News:

Simutrans.com Portal
Our Simutrans site. You can find everything about Simutrans from here.

[11.35] Disconnection

Started by Sarlock, August 18, 2014, 05:07:12 PM

Previous topic - Next topic

0 Members and 1 Guest are viewing this topic.

Sarlock

I think I've figured something out, and this likely pertains to both Standard and Experimental, though I haven't played a Standard server to verify.

I often get disconnections when someone else joins the game, or when the server does a periodic game save.  The key element is that when I am not doing anything at the time, the disconnections don't seem to occur (or at least very infrequently).  It seems to occur when I am in the middle of performing a task(s) when someone else connects or the game saves.  When the connection is complete, I disconnect.  It has taken me months to establish a possible link... could this be a possibility?

I find that usually there are several operations that I had sent to the server that were not completed on the server side when I reconnect... so it is seemingly an issue related to the sending of commands from the client to the server, then those commands are "lost" because by the time the server receives them it is beginning the connection process.

Or perhaps this isn't the cause at all :)  Just a working theory.

EDIT:
Here is the log from one:

Message: packet_t::send: sent 165 bytes to socket[492]; id=7, size=165
Message: packet_t::send: sent 43 bytes to socket[492]; id=16, size=43
Warning: network_receive_data: error 10054 while receiving from [492]
Message: socket_list_t::remove_client: remove client socket[492]
Warning: karte_t::interactive: lost connection to server
Warning: karte_t::network_disconnect(): Lost synchronisation with server.
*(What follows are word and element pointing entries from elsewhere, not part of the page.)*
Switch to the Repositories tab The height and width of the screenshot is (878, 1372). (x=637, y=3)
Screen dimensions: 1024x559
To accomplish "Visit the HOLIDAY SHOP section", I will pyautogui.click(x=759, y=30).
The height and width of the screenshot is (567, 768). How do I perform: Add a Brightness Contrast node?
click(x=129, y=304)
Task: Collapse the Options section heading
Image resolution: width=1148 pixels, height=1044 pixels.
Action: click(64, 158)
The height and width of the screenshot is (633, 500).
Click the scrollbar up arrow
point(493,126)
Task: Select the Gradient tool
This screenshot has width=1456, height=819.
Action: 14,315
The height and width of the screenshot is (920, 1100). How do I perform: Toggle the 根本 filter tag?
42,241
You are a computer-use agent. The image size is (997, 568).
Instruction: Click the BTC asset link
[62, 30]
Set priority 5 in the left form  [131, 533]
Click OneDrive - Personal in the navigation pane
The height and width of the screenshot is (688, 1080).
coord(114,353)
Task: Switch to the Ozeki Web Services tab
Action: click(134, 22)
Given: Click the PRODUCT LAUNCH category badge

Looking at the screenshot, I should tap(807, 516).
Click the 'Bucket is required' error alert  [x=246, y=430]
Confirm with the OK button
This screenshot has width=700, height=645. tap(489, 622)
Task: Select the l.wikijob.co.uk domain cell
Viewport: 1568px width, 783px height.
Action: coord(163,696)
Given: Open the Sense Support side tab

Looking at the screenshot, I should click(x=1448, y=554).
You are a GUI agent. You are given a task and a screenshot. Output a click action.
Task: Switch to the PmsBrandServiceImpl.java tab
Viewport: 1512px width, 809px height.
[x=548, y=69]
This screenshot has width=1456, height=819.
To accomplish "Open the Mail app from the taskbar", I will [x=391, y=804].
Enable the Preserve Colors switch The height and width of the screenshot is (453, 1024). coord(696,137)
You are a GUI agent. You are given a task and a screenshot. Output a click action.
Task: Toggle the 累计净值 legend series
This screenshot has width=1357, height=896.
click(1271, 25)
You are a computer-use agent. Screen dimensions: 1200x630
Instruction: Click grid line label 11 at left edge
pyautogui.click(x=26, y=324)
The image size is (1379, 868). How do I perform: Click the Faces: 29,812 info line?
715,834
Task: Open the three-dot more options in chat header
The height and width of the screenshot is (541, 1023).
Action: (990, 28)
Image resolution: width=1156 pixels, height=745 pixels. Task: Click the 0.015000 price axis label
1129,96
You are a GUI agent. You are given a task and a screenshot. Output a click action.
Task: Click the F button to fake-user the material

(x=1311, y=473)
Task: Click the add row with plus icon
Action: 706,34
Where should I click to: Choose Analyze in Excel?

Random flags: 0
Warning: nwc_routesearch_t::reset: all static variables are reset
Current projects: Pak128 Trees, blender graphics

jamespetts

Interesting. I do not know the finer details of the network architecture: I do know that the game state is saved into a file by the server when a player joins: this file is then loaded by the joining client, whilst each already joined client saves and loads its own file without receiving game state data from the server.

The games are then kept synchronously with each other by being deterministic based on the data transmitted by the server. User commands are sent to the server and are executed on all clients in the same designated time slot. This means that a client that is lagging behind the server will send its commands to the server to execute in the future as far as that client is concerned, meaning a delay between the time of the command being sent to the server and the command being executed on the client (as the client will only execute commands when told to do so by the server, to ensure that it is done at exactly the same game time on all clients). The further that the client lags behind the server, the longer the delay, which is why people running on slow computers can get very long delays indeed if they cannot keep up with the server.

If, at the time of somebody joining, there are commands queued on the server waiting to be executed, what ought to happen is that these commands are kept in the queue and executed for everybody after the client joins. I do not know whether this in fact happens, however, nor how the game actually handles this situation: the commands might be thrown away, which is not ideal, but should not of itself cause a disconnexion. Quite why this is happening I am not sure: I should be interested in the views of anyone who knows more about this than I do as to whether this does happen in Standard, and why it happens at all (if indeed it does).
Download Simutrans-Extended.

Want to help with development? See here for things to do for coding, and here for information on how to make graphics/objects.

Follow Simutrans-Extended on Facebook.

Sarlock

Indeed.  This is not a checklist mismatch disconnection, so the client and server are seemingly handling this correctly -- the extra client commands would be discarded with the save/load cycle and both client and server should be operating from an identical situation, albeit that the client's last few commands were lost.

This particular logged disconnection was just with a regular server backup/save cycle.  I was in the process of building and lost around 5-6 commands that were queued.  Presumably this is a rare occurrence with most servers as there isn't as much map-related lag on the client and server making for larger time gaps (response time between performing an action and seeing the result is typically 3-5 seconds with this server).  As such we may only be seeing this on a regular basis now because of the size of the game.

I suspect it's something simple... finding what that simple thing is, however, is less simple.
Current projects: Pak128 Trees, blender graphics

DrSuperGood

This only happens in Experimental. The RC version of standard and even Dev version do not suffer from this (never noticed it). Or maybe they are just unprone to it so that it is improbable?

What I guess is happening is if at the exact time of save any orders currently being carried out are corrupted or lost so that they are not executed/in the right order on clients and server. I am often in the middle of things when the game saves in experimental and that is an instant disconnect after. In standard this happens a lot as well but I am not disconnected (the order is lost instead).

Also of note is that any schedule modifications at the time of save are also lost in experimental where as in standard the window remains open and even the schedule modifications remain intact. I am guessing standard has done some major code overhauls relating to orders in general that have not been ported to experimental.

prissi

Different orders due to closing windows would indeed lead to desync. But also if the server sends out commands and issues the reload command while the client is already ahead causes desync. Imagine building a longer road (the most demanding command for a server) This just when this is finished the server is lagging and gets a connection request. It does so, and sends out a reload request to the clients. The clients however are already past that point => desync from executing in the past (or something along that in the the log).